城乡居民基本医疗保险是减轻群众就医负担、增进民生福祉、维护社会和谐稳定的重大制度安排。近年来,青海省不断深化医疗保障制度改革,持续巩固城乡居民基本医疗保险省级统筹制度,不断健全门诊保障机制,稳步提升保障水平,有效减轻了群众门诊看病就医负担。
普通门诊惠及全省各族群众
“前段时间身体不舒服,在青海大学附属医院看病检查花了180元,在医保窗口交钱的时候,窗口工作人员告诉我只交90元,剩下的90元医保已经报销了,现在看病报销是越来越方便了。”化隆县的韩女士说。
为方便参保群众就医报销,青海省调整完善普通门诊政策,将普通门诊就医报销范围从原来的一级及以下基层定点医疗机构,拓展至纳入定点范围的所有医疗机构,参保群众在三级、二级及以下定点医疗机构发生的政策范围内的普通门诊医疗费用,不设起付标准,报销比例分别为50%、70%,统筹基金年报销限额300元。参保群众可以选择在参保地或常住地享受普通门诊待遇,方便参保群众跨地域流动,省去了报销费用来回奔波的麻烦。

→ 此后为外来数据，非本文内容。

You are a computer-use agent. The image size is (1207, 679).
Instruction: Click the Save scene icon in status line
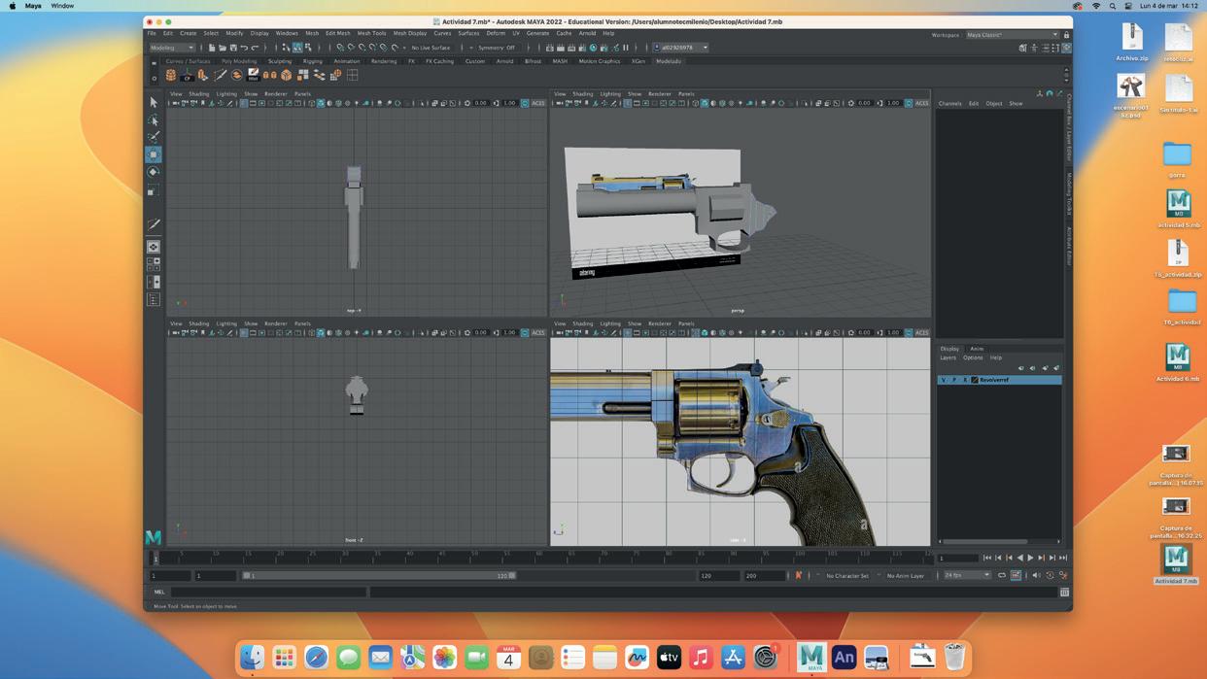pyautogui.click(x=233, y=48)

为进一步减轻各族群众门诊就医负担,青海省不断健全普通门诊保障机制,将参保群众多发病、常见病的普通门诊费用纳入统筹基金报销范围,全省制定执行统一的保障政策,所需资金从统筹基金中列支,参保群众个人不缴费,普通门诊制度更加公平普惠覆盖全省各族群众。今年以来,普通门诊惠及全省236.94万参保群众,累计减轻医疗费用负担3.81亿元。
门诊慢特病保障减轻参保患者费用负担
“自从得了恶性肿瘤,需要定期在医院检查治疗,申请了居民门诊慢特病待遇之后,每次在门诊治疗花的费用医保都能报销一部分,最近的一次在省医院治疗花了1万6千多元,医保报销了1万4千多元,真正减轻了家庭的负担。”西宁市马坊村李女士说。

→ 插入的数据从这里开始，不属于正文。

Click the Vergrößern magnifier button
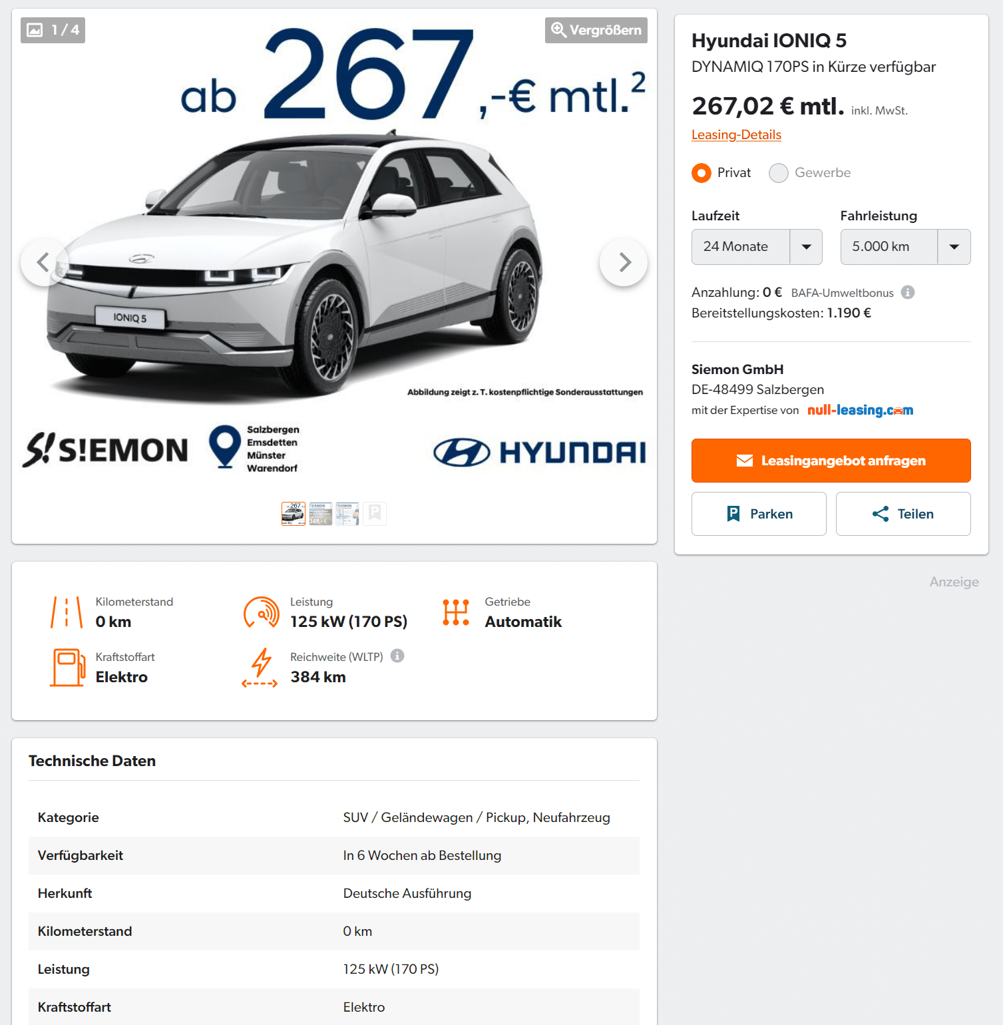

为不断减轻参保患者看病就医负担,印发《关于进一步完善基本医疗保险门诊特殊病慢性病政策的通知》,将全省居民医保门诊慢特病病种统一为26种,其中:血友病、恶性肿瘤(含淋巴、白血病)、慢性肾功能衰竭、组织器官移植术后抗排异治疗等4个病种按照住院政策规定报销,不设起付标准,统筹基金年报销限额10万元;其他包括糖尿病、高血压在内的22个病种,年度累计起付标准为200元,三级、二级及以下定点医疗机构政策范围内的医疗费用报销比例分别为50%、70%,丙型肝炎、精神与行为障碍、结核病统筹基金年报销限额5000元,其他19个病种统筹基金年报销限额3000元。同时患有两种以上二类病种的,在报销限额高的病种待遇基础上,年报销限额再增加1000元。

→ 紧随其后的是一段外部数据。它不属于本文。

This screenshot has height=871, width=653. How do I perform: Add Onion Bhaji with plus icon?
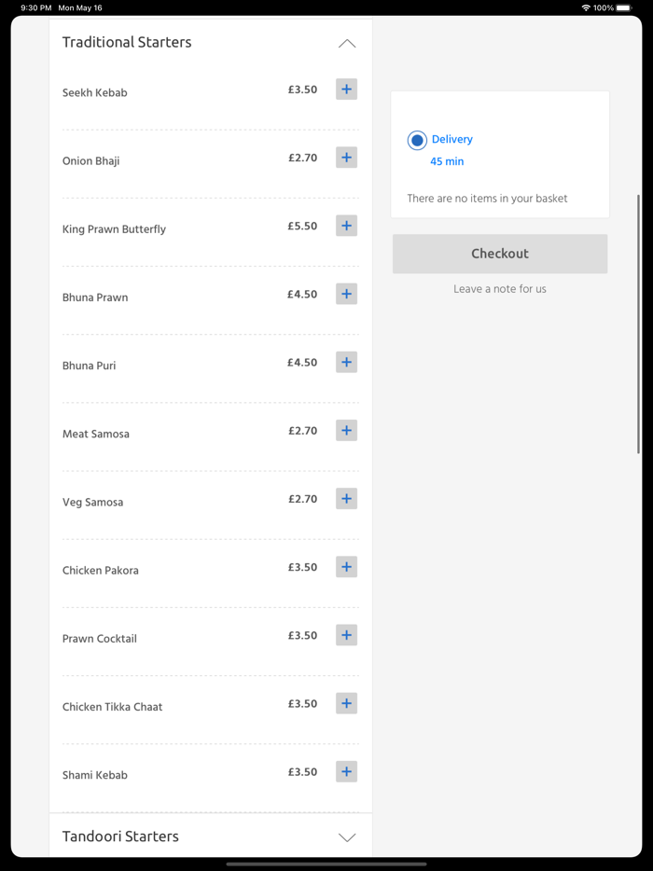[346, 158]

近年来,青海省根据医保基金承受能力,将部分治疗周期长、对健康损害大、费用负担重的疾病门诊费用纳入保障范围,对部分适合在门诊开展、比住院更经济方便的特殊治疗,参照住院待遇进行管理,有效减轻了参保患者医疗费用负担。今年以来,累计为全省12.37万参保患者减轻就医负担2.19亿元。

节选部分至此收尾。